The records follow. Retype them without a single change.

RECORD EXTRACTS.
============================================================

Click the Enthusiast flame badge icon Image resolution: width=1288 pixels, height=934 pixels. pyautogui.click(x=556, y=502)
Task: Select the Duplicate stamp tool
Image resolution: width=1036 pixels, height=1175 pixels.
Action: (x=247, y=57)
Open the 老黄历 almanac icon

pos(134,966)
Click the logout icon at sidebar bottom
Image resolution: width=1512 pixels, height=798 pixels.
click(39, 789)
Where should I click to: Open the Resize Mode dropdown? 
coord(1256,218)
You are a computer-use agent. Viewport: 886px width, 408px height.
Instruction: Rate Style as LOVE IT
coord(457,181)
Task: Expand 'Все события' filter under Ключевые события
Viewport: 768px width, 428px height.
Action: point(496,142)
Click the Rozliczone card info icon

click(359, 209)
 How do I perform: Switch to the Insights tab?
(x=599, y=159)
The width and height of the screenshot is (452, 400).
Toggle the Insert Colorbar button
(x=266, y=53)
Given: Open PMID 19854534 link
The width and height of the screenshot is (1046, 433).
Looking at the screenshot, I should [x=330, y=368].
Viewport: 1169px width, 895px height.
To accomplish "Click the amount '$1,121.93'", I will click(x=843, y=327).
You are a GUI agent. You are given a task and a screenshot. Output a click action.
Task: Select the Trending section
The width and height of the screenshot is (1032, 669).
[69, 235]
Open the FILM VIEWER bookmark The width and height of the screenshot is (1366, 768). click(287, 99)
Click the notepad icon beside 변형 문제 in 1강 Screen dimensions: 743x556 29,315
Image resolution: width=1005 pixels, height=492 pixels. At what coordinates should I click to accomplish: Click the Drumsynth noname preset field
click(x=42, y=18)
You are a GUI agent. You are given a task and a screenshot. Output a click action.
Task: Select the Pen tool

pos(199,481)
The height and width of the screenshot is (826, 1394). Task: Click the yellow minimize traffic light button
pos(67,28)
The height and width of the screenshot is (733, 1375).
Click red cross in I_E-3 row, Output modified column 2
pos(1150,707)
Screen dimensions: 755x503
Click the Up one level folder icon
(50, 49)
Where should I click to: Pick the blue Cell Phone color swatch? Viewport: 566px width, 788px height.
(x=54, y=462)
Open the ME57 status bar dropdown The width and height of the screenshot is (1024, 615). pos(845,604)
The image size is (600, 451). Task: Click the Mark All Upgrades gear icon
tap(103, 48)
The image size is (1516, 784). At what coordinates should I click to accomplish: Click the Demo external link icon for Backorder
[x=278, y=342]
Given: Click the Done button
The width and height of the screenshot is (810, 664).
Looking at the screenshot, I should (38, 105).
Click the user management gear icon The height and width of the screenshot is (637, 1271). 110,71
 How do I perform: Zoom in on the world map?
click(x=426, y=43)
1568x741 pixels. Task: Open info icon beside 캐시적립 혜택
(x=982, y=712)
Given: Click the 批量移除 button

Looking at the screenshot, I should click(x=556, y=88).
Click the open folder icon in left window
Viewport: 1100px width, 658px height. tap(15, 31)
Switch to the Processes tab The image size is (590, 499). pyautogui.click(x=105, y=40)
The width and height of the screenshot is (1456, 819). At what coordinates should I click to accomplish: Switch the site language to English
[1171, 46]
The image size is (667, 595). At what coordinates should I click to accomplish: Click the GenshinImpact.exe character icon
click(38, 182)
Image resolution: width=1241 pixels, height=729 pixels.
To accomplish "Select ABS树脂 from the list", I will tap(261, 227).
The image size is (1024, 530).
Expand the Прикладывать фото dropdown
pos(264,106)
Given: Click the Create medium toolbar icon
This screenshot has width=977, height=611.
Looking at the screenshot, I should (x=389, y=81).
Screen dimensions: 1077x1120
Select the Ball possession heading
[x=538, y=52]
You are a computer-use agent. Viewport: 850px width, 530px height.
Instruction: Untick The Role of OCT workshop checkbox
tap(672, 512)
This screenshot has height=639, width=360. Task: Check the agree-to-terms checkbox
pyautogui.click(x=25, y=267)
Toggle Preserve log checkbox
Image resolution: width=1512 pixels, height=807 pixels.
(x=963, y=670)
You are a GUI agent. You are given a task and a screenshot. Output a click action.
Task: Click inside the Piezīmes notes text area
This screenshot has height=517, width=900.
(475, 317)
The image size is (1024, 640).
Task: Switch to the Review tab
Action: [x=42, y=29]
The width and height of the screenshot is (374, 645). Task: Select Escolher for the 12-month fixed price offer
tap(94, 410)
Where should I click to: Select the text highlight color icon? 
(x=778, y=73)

============================================================

RESULT OF THE TASK.
Click the Enthusiast flame badge icon Image resolution: width=1288 pixels, height=934 pixels. pyautogui.click(x=556, y=502)
Task: Select the Duplicate stamp tool
Image resolution: width=1036 pixels, height=1175 pixels.
Action: (x=247, y=57)
Open the 老黄历 almanac icon

pos(134,966)
Click the logout icon at sidebar bottom
Image resolution: width=1512 pixels, height=798 pixels.
click(39, 789)
Where should I click to: Open the Resize Mode dropdown? 
coord(1256,218)
You are a computer-use agent. Viewport: 886px width, 408px height.
Instruction: Rate Style as LOVE IT
coord(457,181)
Task: Expand 'Все события' filter under Ключевые события
Viewport: 768px width, 428px height.
Action: point(496,142)
Click the Rozliczone card info icon

click(359, 209)
 How do I perform: Switch to the Insights tab?
(x=599, y=159)
The width and height of the screenshot is (452, 400).
Toggle the Insert Colorbar button
(x=266, y=53)
Given: Open PMID 19854534 link
The width and height of the screenshot is (1046, 433).
Looking at the screenshot, I should [x=330, y=368].
Viewport: 1169px width, 895px height.
To accomplish "Click the amount '$1,121.93'", I will click(x=843, y=327).
You are a GUI agent. You are given a task and a screenshot. Output a click action.
Task: Select the Trending section
The width and height of the screenshot is (1032, 669).
[69, 235]
Open the FILM VIEWER bookmark The width and height of the screenshot is (1366, 768). click(287, 99)
Click the notepad icon beside 변형 문제 in 1강 Screen dimensions: 743x556 29,315
Image resolution: width=1005 pixels, height=492 pixels. At what coordinates should I click to accomplish: Click the Drumsynth noname preset field
click(x=42, y=18)
You are a GUI agent. You are given a task and a screenshot. Output a click action.
Task: Select the Pen tool

pos(199,481)
The height and width of the screenshot is (826, 1394). Task: Click the yellow minimize traffic light button
pos(67,28)
The height and width of the screenshot is (733, 1375).
Click red cross in I_E-3 row, Output modified column 2
pos(1150,707)
Screen dimensions: 755x503
Click the Up one level folder icon
(50, 49)
Where should I click to: Pick the blue Cell Phone color swatch? Viewport: 566px width, 788px height.
(x=54, y=462)
Open the ME57 status bar dropdown The width and height of the screenshot is (1024, 615). pos(845,604)
The image size is (600, 451). Task: Click the Mark All Upgrades gear icon
tap(103, 48)
The image size is (1516, 784). At what coordinates should I click to accomplish: Click the Demo external link icon for Backorder
[x=278, y=342]
Given: Click the Done button
The width and height of the screenshot is (810, 664).
Looking at the screenshot, I should (38, 105).
Click the user management gear icon The height and width of the screenshot is (637, 1271). 110,71
 How do I perform: Zoom in on the world map?
click(x=426, y=43)
1568x741 pixels. Task: Open info icon beside 캐시적립 혜택
(x=982, y=712)
Given: Click the 批量移除 button

Looking at the screenshot, I should click(x=556, y=88).
Click the open folder icon in left window
Viewport: 1100px width, 658px height. tap(15, 31)
Switch to the Processes tab The image size is (590, 499). pyautogui.click(x=105, y=40)
The width and height of the screenshot is (1456, 819). At what coordinates should I click to accomplish: Switch the site language to English
[1171, 46]
The image size is (667, 595). At what coordinates should I click to accomplish: Click the GenshinImpact.exe character icon
click(38, 182)
Image resolution: width=1241 pixels, height=729 pixels.
To accomplish "Select ABS树脂 from the list", I will tap(261, 227).
The image size is (1024, 530).
Expand the Прикладывать фото dropdown
pos(264,106)
Given: Click the Create medium toolbar icon
This screenshot has width=977, height=611.
Looking at the screenshot, I should (x=389, y=81).
Screen dimensions: 1077x1120
Select the Ball possession heading
[x=538, y=52]
You are a computer-use agent. Viewport: 850px width, 530px height.
Instruction: Untick The Role of OCT workshop checkbox
tap(672, 512)
This screenshot has height=639, width=360. Task: Check the agree-to-terms checkbox
pyautogui.click(x=25, y=267)
Toggle Preserve log checkbox
Image resolution: width=1512 pixels, height=807 pixels.
(x=963, y=670)
You are a GUI agent. You are given a task and a screenshot. Output a click action.
Task: Click inside the Piezīmes notes text area
This screenshot has height=517, width=900.
(475, 317)
The image size is (1024, 640).
Task: Switch to the Review tab
Action: [x=42, y=29]
The width and height of the screenshot is (374, 645). Task: Select Escolher for the 12-month fixed price offer
tap(94, 410)
Where should I click to: Select the text highlight color icon? 
(x=778, y=73)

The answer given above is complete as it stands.